**PROBLEM TO WORK ON**
Show the lines below that contain the string "agent".

[Stored data]
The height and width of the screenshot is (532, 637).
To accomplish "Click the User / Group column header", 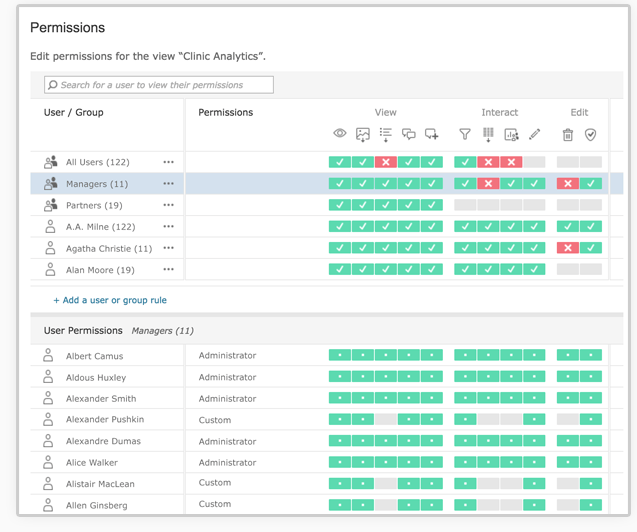I will (74, 113).
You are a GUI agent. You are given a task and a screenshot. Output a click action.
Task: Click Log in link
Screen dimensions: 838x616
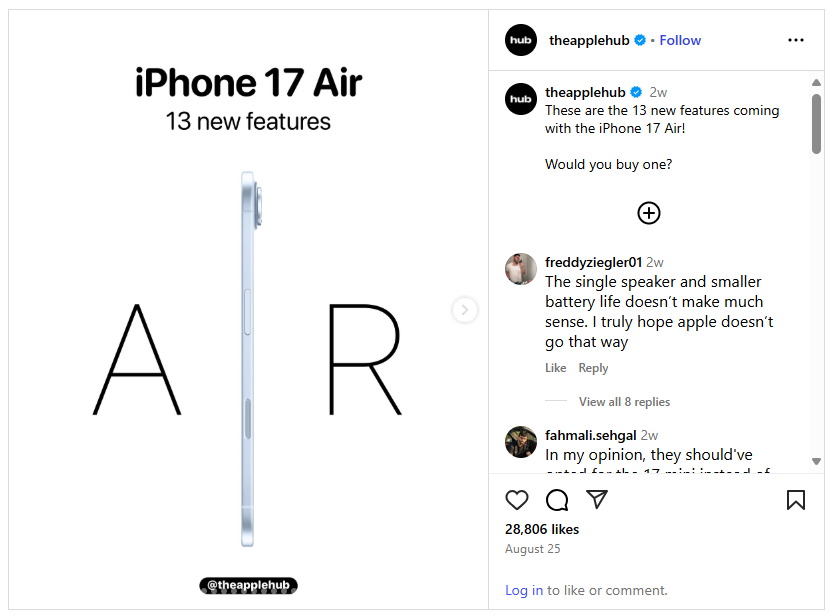coord(524,590)

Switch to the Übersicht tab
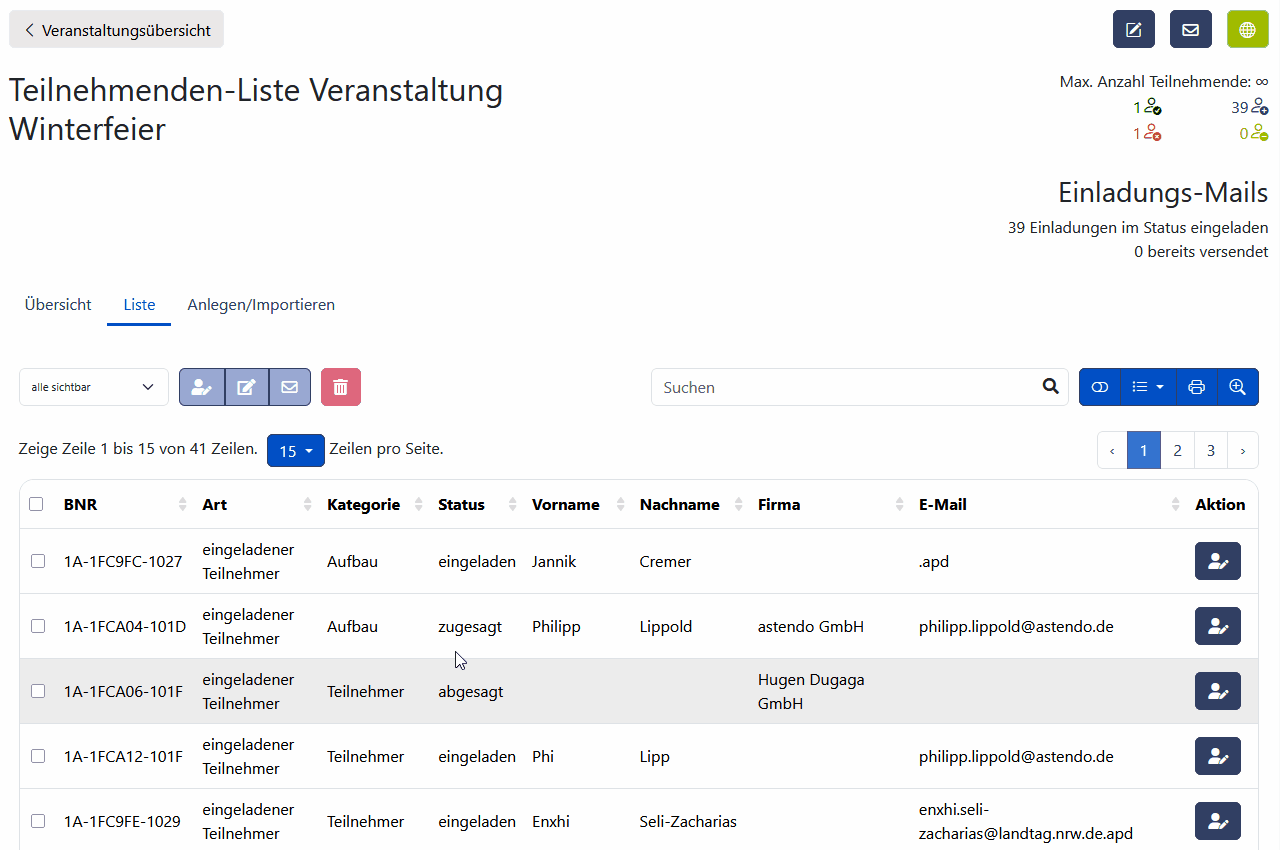click(x=57, y=305)
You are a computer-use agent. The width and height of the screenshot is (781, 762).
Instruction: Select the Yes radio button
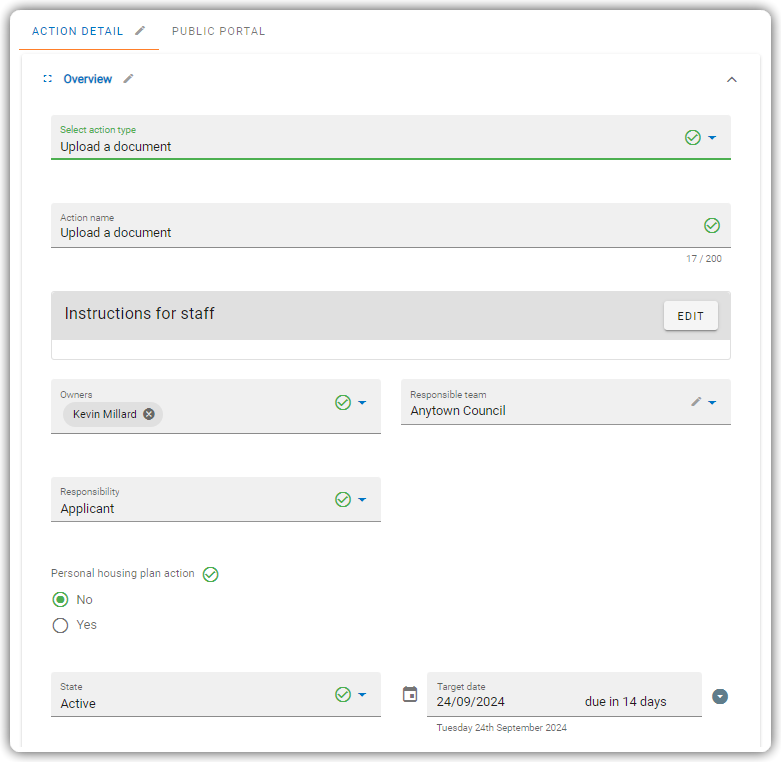point(60,625)
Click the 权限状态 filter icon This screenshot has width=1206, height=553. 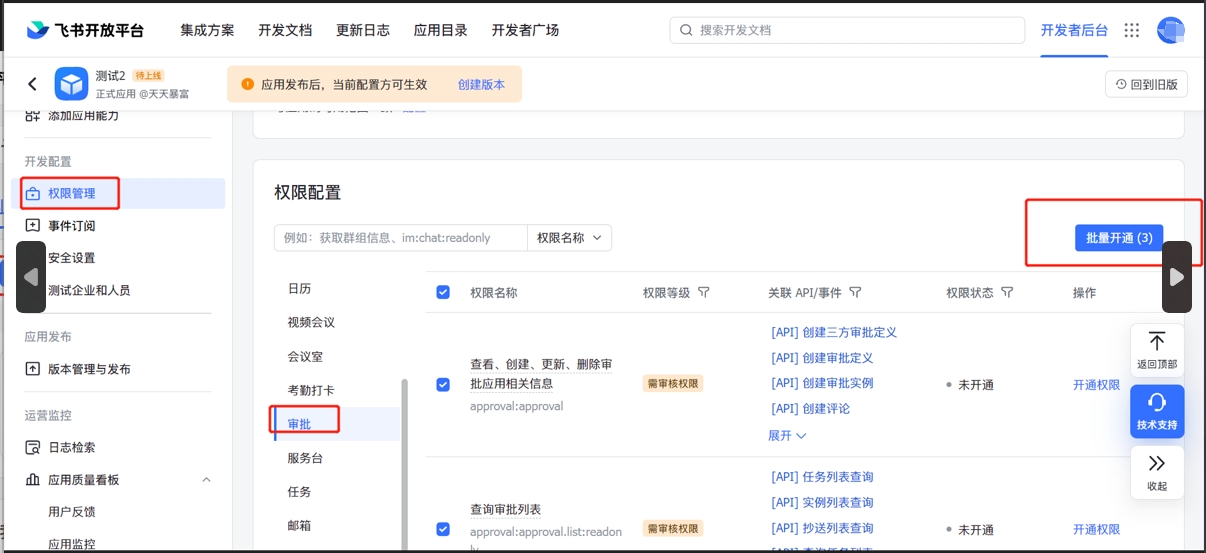coord(1007,293)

**SOLUTION TO THIS PROBLEM**
You are a GUI agent. You are given a task and a screenshot. Output a click action.
You are a computer-use agent. The width and height of the screenshot is (781, 762).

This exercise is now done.